▶ **Required action**:
In the records below, some lines hold the word "bướm". Copy each of those lines.

** Information supplied follows **

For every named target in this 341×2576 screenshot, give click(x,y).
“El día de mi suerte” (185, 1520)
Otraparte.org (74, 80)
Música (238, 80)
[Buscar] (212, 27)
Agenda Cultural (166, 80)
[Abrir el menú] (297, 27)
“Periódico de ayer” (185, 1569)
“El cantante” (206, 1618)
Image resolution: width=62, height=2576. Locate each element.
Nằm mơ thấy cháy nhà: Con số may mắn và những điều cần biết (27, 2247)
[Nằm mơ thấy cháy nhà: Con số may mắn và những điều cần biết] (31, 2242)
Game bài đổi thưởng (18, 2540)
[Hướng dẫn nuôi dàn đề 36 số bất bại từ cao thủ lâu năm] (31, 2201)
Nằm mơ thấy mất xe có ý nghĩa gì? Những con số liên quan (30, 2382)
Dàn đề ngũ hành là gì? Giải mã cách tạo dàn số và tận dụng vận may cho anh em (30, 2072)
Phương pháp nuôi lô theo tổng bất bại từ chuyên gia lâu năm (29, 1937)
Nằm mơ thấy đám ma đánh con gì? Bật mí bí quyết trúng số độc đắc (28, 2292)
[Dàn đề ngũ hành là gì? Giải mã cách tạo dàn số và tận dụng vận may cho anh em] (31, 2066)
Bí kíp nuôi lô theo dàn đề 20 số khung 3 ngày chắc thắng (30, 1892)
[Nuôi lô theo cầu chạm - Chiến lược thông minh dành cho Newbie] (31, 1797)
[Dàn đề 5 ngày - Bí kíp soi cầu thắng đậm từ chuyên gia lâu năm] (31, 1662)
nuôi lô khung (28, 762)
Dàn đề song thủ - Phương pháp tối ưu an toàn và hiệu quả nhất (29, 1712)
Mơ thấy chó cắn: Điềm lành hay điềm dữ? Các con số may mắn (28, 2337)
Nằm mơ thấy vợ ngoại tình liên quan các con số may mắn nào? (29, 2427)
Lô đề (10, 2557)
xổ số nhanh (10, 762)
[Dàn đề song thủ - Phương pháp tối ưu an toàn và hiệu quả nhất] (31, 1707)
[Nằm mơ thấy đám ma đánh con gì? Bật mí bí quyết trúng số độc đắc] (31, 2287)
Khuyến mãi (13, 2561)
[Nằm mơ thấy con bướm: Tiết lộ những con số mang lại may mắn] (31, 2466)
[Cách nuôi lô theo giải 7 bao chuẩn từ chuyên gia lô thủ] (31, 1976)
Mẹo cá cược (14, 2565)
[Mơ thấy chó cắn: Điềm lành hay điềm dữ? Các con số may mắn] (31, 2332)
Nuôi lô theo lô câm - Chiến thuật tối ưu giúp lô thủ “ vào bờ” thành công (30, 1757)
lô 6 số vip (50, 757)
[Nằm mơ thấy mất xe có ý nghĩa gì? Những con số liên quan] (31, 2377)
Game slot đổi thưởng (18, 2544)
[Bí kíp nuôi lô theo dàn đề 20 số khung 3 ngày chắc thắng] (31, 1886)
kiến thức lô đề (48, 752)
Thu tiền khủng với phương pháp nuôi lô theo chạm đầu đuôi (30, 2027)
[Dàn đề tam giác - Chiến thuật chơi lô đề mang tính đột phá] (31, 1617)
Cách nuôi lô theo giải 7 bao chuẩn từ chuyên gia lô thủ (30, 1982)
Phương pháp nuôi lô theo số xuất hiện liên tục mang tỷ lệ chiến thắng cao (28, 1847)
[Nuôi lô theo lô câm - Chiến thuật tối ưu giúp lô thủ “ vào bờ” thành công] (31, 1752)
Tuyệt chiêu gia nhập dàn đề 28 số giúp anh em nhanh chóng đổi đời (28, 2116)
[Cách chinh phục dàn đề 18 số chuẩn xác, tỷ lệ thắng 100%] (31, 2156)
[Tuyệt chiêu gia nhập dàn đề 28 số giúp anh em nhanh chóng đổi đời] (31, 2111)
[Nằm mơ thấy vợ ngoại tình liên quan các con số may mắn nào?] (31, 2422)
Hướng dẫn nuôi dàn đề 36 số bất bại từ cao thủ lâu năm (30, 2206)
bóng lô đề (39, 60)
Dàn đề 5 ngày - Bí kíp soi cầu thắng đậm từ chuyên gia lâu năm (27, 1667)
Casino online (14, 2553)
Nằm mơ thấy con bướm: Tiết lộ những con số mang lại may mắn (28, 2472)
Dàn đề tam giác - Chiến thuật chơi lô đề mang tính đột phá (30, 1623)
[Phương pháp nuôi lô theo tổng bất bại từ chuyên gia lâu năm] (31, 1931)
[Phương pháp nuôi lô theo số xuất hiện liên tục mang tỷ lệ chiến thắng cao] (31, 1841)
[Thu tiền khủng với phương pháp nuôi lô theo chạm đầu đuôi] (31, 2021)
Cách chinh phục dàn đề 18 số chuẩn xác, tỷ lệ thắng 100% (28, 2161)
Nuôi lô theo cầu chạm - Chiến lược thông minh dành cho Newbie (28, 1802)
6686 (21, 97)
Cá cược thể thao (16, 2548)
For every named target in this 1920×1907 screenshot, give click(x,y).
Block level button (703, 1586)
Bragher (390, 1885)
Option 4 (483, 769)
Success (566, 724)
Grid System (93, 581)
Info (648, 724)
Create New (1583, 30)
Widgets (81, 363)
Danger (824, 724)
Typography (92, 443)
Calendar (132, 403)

** End of Information supplied **

▶ **Answer space**:
[Nằm mơ thấy con bướm: Tiết lộ những con số mang lại may mắn] (31, 2466)
Nằm mơ thấy con bướm: Tiết lộ những con số mang lại may mắn (28, 2472)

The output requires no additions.